A verbatim copy of every entry is required.

==================================================

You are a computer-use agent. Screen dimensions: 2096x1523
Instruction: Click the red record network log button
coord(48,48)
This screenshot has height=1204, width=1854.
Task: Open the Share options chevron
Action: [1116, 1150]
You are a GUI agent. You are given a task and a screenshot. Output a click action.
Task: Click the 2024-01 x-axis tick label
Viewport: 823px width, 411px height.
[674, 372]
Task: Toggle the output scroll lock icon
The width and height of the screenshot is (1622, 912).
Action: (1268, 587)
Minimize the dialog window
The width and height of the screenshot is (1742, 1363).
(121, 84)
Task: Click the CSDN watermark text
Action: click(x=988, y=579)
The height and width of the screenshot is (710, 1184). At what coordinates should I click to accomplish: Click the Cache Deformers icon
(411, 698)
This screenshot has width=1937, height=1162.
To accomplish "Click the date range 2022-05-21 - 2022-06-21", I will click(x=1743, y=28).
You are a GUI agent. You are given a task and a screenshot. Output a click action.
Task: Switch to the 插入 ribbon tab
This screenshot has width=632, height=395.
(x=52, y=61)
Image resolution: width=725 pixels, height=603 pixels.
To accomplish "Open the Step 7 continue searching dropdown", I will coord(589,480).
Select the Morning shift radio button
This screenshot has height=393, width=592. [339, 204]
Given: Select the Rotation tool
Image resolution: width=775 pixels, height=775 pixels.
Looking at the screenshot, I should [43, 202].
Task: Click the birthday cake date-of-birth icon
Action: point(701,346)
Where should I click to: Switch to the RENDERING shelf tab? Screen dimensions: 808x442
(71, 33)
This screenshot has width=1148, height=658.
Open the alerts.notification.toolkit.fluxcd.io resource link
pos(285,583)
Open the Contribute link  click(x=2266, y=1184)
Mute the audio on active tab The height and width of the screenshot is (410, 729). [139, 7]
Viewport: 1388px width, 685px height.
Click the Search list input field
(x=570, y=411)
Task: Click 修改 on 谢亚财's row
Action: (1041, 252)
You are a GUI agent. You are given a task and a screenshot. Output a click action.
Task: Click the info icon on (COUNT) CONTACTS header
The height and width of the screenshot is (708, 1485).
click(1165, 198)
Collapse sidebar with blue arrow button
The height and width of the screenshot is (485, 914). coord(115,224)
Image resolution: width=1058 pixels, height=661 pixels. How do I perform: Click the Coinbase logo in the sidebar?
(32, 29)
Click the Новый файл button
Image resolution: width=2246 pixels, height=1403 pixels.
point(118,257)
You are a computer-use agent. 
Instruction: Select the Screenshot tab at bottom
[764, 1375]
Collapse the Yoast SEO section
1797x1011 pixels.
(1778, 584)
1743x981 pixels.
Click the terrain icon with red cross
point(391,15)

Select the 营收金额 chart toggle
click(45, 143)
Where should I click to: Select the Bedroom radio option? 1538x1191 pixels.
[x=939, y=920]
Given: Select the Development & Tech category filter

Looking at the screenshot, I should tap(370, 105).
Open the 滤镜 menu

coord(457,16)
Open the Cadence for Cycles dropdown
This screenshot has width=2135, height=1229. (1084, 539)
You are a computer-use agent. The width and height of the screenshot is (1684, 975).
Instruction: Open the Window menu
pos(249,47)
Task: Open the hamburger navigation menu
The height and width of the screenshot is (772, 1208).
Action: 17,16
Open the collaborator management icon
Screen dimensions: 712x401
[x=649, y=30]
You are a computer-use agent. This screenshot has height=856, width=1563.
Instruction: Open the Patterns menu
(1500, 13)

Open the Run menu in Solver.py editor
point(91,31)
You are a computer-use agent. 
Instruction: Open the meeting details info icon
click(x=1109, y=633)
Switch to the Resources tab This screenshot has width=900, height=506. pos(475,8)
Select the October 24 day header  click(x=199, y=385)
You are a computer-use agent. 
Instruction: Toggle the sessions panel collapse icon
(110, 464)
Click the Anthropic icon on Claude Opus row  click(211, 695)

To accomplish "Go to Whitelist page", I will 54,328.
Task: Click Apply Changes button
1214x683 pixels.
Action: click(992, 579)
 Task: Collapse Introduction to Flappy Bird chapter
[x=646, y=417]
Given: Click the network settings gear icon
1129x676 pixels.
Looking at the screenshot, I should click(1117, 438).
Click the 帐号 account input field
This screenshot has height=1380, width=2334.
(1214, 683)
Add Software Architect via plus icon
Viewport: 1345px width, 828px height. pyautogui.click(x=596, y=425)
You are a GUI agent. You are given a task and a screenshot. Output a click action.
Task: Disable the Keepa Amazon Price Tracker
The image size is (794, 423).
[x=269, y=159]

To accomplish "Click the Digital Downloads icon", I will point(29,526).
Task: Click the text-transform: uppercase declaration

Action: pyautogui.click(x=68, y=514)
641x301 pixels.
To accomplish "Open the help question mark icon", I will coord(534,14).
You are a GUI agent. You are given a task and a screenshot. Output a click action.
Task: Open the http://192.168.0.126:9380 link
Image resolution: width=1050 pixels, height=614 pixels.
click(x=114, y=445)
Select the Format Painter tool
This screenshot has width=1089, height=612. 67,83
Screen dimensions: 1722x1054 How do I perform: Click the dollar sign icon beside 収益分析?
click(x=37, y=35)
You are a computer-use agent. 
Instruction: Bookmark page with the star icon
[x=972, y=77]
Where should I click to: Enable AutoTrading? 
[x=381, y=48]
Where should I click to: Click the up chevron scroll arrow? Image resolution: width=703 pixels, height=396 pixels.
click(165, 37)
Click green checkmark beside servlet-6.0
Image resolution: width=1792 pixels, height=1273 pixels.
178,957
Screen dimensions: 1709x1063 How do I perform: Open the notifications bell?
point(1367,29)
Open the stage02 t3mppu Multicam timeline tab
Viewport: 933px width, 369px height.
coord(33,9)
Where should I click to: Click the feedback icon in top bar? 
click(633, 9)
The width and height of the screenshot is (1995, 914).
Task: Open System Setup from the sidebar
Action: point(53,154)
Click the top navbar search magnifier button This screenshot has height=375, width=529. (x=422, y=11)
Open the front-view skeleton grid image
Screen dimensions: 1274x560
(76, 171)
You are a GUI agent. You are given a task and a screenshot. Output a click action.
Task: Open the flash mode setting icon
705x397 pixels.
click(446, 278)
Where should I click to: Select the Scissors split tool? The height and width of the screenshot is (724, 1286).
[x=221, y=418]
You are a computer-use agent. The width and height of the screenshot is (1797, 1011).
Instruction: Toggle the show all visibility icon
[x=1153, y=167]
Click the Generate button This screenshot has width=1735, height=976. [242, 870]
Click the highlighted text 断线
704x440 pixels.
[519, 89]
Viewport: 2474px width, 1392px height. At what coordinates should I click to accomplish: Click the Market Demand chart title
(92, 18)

==================================================

- **Exercise solution**
You are a computer-use agent. Screen dimensions: 2096x1523
Instruction: Click the red record network log button
coord(48,48)
This screenshot has height=1204, width=1854.
Task: Open the Share options chevron
Action: [1116, 1150]
You are a GUI agent. You are given a task and a screenshot. Output a click action.
Task: Click the 2024-01 x-axis tick label
Viewport: 823px width, 411px height.
[674, 372]
Task: Toggle the output scroll lock icon
The width and height of the screenshot is (1622, 912).
Action: (1268, 587)
Minimize the dialog window
The width and height of the screenshot is (1742, 1363).
(121, 84)
Task: Click the CSDN watermark text
Action: click(x=988, y=579)
The height and width of the screenshot is (710, 1184). At what coordinates should I click to accomplish: Click the Cache Deformers icon
(411, 698)
This screenshot has width=1937, height=1162.
To accomplish "Click the date range 2022-05-21 - 2022-06-21", I will click(x=1743, y=28).
You are a GUI agent. You are given a task and a screenshot. Output a click action.
Task: Switch to the 插入 ribbon tab
This screenshot has width=632, height=395.
(x=52, y=61)
Image resolution: width=725 pixels, height=603 pixels.
To accomplish "Open the Step 7 continue searching dropdown", I will coord(589,480).
Select the Morning shift radio button
This screenshot has height=393, width=592. [339, 204]
Given: Select the Rotation tool
Image resolution: width=775 pixels, height=775 pixels.
Looking at the screenshot, I should [43, 202].
Task: Click the birthday cake date-of-birth icon
Action: point(701,346)
Where should I click to: Switch to the RENDERING shelf tab? Screen dimensions: 808x442
(71, 33)
This screenshot has width=1148, height=658.
Open the alerts.notification.toolkit.fluxcd.io resource link
pos(285,583)
Open the Contribute link  click(x=2266, y=1184)
Mute the audio on active tab The height and width of the screenshot is (410, 729). [139, 7]
Viewport: 1388px width, 685px height.
Click the Search list input field
(x=570, y=411)
Task: Click 修改 on 谢亚财's row
Action: (1041, 252)
You are a GUI agent. You are given a task and a screenshot. Output a click action.
Task: Click the info icon on (COUNT) CONTACTS header
The height and width of the screenshot is (708, 1485).
click(1165, 198)
Collapse sidebar with blue arrow button
The height and width of the screenshot is (485, 914). coord(115,224)
Image resolution: width=1058 pixels, height=661 pixels. How do I perform: Click the Coinbase logo in the sidebar?
(32, 29)
Click the Новый файл button
Image resolution: width=2246 pixels, height=1403 pixels.
point(118,257)
You are a computer-use agent. 
Instruction: Select the Screenshot tab at bottom
[764, 1375]
Collapse the Yoast SEO section
1797x1011 pixels.
(1778, 584)
1743x981 pixels.
Click the terrain icon with red cross
point(391,15)

Select the 营收金额 chart toggle
click(45, 143)
Where should I click to: Select the Bedroom radio option? 1538x1191 pixels.
[x=939, y=920]
Given: Select the Development & Tech category filter

Looking at the screenshot, I should tap(370, 105).
Open the 滤镜 menu

coord(457,16)
Open the Cadence for Cycles dropdown
This screenshot has width=2135, height=1229. (1084, 539)
You are a computer-use agent. The width and height of the screenshot is (1684, 975).
Instruction: Open the Window menu
pos(249,47)
Task: Open the hamburger navigation menu
The height and width of the screenshot is (772, 1208).
Action: 17,16
Open the collaborator management icon
Screen dimensions: 712x401
[x=649, y=30]
You are a computer-use agent. This screenshot has height=856, width=1563.
Instruction: Open the Patterns menu
(1500, 13)

Open the Run menu in Solver.py editor
point(91,31)
You are a computer-use agent. 
Instruction: Open the meeting details info icon
click(x=1109, y=633)
Switch to the Resources tab This screenshot has width=900, height=506. pos(475,8)
Select the October 24 day header  click(x=199, y=385)
You are a computer-use agent. 
Instruction: Toggle the sessions panel collapse icon
(110, 464)
Click the Anthropic icon on Claude Opus row  click(211, 695)

To accomplish "Go to Whitelist page", I will 54,328.
Task: Click Apply Changes button
1214x683 pixels.
Action: click(992, 579)
 Task: Collapse Introduction to Flappy Bird chapter
[x=646, y=417]
Given: Click the network settings gear icon
1129x676 pixels.
Looking at the screenshot, I should click(1117, 438).
Click the 帐号 account input field
This screenshot has height=1380, width=2334.
(1214, 683)
Add Software Architect via plus icon
Viewport: 1345px width, 828px height. pyautogui.click(x=596, y=425)
You are a GUI agent. You are given a task and a screenshot. Output a click action.
Task: Disable the Keepa Amazon Price Tracker
The image size is (794, 423).
[x=269, y=159]

To accomplish "Click the Digital Downloads icon", I will point(29,526).
Task: Click the text-transform: uppercase declaration

Action: pyautogui.click(x=68, y=514)
641x301 pixels.
To accomplish "Open the help question mark icon", I will coord(534,14).
You are a GUI agent. You are given a task and a screenshot. Output a click action.
Task: Open the http://192.168.0.126:9380 link
Image resolution: width=1050 pixels, height=614 pixels.
click(x=114, y=445)
Select the Format Painter tool
This screenshot has width=1089, height=612. 67,83
Screen dimensions: 1722x1054 How do I perform: Click the dollar sign icon beside 収益分析?
click(x=37, y=35)
You are a computer-use agent. 
Instruction: Bookmark page with the star icon
[x=972, y=77]
Where should I click to: Enable AutoTrading? 
[x=381, y=48]
Where should I click to: Click the up chevron scroll arrow? Image resolution: width=703 pixels, height=396 pixels.
click(165, 37)
Click green checkmark beside servlet-6.0
Image resolution: width=1792 pixels, height=1273 pixels.
178,957
Screen dimensions: 1709x1063 How do I perform: Open the notifications bell?
point(1367,29)
Open the stage02 t3mppu Multicam timeline tab
Viewport: 933px width, 369px height.
coord(33,9)
Where should I click to: Click the feedback icon in top bar? 
click(633, 9)
The width and height of the screenshot is (1995, 914).
Task: Open System Setup from the sidebar
Action: point(53,154)
Click the top navbar search magnifier button This screenshot has height=375, width=529. (x=422, y=11)
Open the front-view skeleton grid image
Screen dimensions: 1274x560
(76, 171)
You are a GUI agent. You are given a task and a screenshot. Output a click action.
Task: Open the flash mode setting icon
705x397 pixels.
click(446, 278)
Where should I click to: Select the Scissors split tool? The height and width of the screenshot is (724, 1286).
[x=221, y=418]
You are a computer-use agent. The width and height of the screenshot is (1797, 1011).
Instruction: Toggle the show all visibility icon
[x=1153, y=167]
Click the Generate button This screenshot has width=1735, height=976. [242, 870]
Click the highlighted text 断线
704x440 pixels.
[519, 89]
Viewport: 2474px width, 1392px height. At what coordinates should I click to accomplish: Click the Market Demand chart title
(92, 18)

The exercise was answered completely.